=== Begin Enclosure ===

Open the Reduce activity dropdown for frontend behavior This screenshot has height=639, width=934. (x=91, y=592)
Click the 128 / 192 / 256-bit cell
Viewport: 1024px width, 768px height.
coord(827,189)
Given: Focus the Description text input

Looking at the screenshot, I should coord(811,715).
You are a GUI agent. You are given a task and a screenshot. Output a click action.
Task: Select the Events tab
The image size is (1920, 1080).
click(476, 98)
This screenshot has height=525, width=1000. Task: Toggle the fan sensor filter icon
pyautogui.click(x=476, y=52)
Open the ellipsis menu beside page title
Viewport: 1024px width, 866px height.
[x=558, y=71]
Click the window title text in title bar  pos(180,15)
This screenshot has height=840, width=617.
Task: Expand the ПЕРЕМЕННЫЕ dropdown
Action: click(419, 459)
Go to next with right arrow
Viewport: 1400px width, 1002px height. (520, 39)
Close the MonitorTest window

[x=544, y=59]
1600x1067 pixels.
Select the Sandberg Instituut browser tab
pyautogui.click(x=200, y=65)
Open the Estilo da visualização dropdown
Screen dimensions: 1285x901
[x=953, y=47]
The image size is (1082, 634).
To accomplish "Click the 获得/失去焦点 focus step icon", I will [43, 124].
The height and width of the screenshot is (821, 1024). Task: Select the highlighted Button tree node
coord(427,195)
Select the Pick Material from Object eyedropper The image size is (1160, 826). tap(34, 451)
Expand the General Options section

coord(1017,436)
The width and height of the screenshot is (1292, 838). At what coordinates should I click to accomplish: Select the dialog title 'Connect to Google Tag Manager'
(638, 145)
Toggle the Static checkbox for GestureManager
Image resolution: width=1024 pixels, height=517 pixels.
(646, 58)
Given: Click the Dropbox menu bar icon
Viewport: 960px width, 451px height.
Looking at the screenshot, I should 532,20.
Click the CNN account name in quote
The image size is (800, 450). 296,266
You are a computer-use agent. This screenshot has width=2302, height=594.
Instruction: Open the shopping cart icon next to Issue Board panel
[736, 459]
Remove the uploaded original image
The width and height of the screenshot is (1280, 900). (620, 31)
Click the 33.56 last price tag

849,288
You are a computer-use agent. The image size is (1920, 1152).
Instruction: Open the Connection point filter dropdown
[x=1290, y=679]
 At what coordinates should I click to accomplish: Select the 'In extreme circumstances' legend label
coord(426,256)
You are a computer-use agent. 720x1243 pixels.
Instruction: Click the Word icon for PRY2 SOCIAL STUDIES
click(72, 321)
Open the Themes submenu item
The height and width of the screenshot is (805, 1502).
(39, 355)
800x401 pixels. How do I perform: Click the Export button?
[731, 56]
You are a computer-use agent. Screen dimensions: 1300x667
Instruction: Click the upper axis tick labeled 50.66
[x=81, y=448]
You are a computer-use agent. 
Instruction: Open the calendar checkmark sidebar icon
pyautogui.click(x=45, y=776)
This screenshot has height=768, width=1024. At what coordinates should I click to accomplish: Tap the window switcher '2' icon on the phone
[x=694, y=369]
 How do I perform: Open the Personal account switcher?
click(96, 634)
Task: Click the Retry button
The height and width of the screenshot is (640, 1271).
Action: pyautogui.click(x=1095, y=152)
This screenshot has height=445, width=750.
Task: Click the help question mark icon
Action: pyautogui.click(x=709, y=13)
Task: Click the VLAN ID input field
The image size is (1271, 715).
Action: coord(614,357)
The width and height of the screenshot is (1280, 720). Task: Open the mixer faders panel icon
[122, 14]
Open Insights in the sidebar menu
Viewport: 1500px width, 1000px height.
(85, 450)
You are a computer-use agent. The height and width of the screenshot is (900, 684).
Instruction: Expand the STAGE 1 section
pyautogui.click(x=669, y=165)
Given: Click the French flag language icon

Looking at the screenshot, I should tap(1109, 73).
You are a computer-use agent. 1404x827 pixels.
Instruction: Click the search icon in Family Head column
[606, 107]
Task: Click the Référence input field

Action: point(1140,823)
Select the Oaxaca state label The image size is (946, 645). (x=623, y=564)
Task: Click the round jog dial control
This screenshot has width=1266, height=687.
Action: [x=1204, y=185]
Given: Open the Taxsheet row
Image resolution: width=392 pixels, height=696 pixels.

=== End Enclosure ===

Word for word, restate the data above from its first line down to and including the line with "You are a GUI".

Open the Reduce activity dropdown for frontend behavior This screenshot has height=639, width=934. (x=91, y=592)
Click the 128 / 192 / 256-bit cell
Viewport: 1024px width, 768px height.
coord(827,189)
Given: Focus the Description text input

Looking at the screenshot, I should coord(811,715).
You are a GUI agent. You are given a task and a screenshot. Output a click action.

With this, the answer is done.